Output the line that contains "Appli GOAT [link] (46, 1763)" and every line after it to the end of the entries, with nothing added or left out.

§ MATERIAL PROVIDED
--

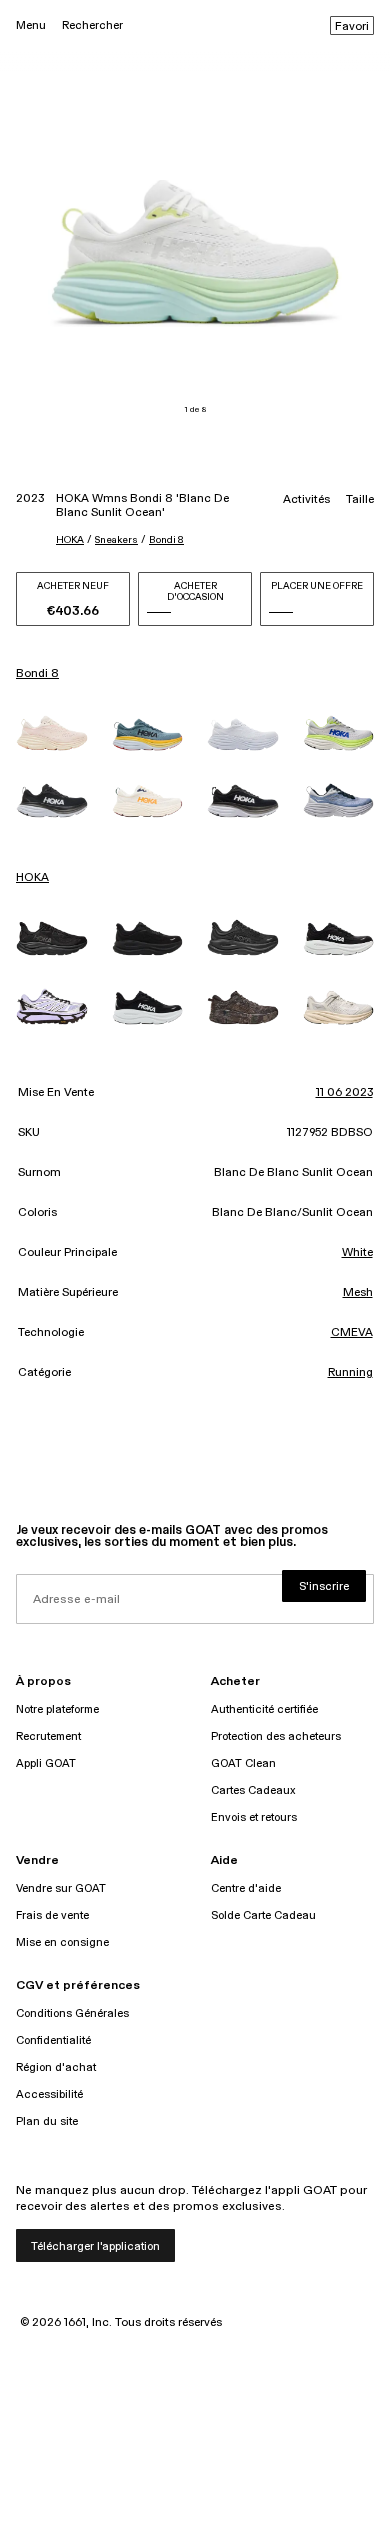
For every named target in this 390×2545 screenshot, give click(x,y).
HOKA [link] (32, 878)
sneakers (116, 540)
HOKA (70, 540)
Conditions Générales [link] (72, 2013)
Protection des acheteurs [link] (276, 1736)
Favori (352, 27)
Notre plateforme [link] (57, 1709)
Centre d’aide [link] (246, 1888)
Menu (31, 25)
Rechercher (92, 25)
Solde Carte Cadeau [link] (263, 1915)
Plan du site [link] (47, 2121)
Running (350, 1373)
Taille (360, 500)
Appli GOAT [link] (46, 1763)
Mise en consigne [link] (62, 1942)
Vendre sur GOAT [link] (61, 1888)
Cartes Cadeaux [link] (253, 1790)
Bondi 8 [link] (37, 674)
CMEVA (352, 1333)
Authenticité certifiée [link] (264, 1709)
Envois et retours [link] (254, 1817)
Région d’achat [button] (56, 2067)
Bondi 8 (166, 540)
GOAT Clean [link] (243, 1763)
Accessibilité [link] (49, 2094)
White (357, 1253)
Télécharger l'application (95, 2246)
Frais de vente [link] (52, 1915)
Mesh (358, 1293)
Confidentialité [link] (53, 2040)
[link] (52, 732)
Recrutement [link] (48, 1736)
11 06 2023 (344, 1093)
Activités (306, 500)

--

§ SOLUTION FOR THIS TASK
Appli GOAT [link] (46, 1763)
Mise en consigne [link] (62, 1942)
Vendre sur GOAT [link] (61, 1888)
Cartes Cadeaux [link] (253, 1790)
Bondi 8 [link] (37, 674)
CMEVA (352, 1333)
Authenticité certifiée [link] (264, 1709)
Envois et retours [link] (254, 1817)
Région d’achat [button] (56, 2067)
Bondi 8 (166, 540)
GOAT Clean [link] (243, 1763)
Accessibilité [link] (49, 2094)
White (357, 1253)
Télécharger l'application (95, 2246)
Frais de vente [link] (52, 1915)
Mesh (358, 1293)
Confidentialité [link] (53, 2040)
[link] (52, 732)
Recrutement [link] (48, 1736)
11 06 2023 (344, 1093)
Activités (306, 500)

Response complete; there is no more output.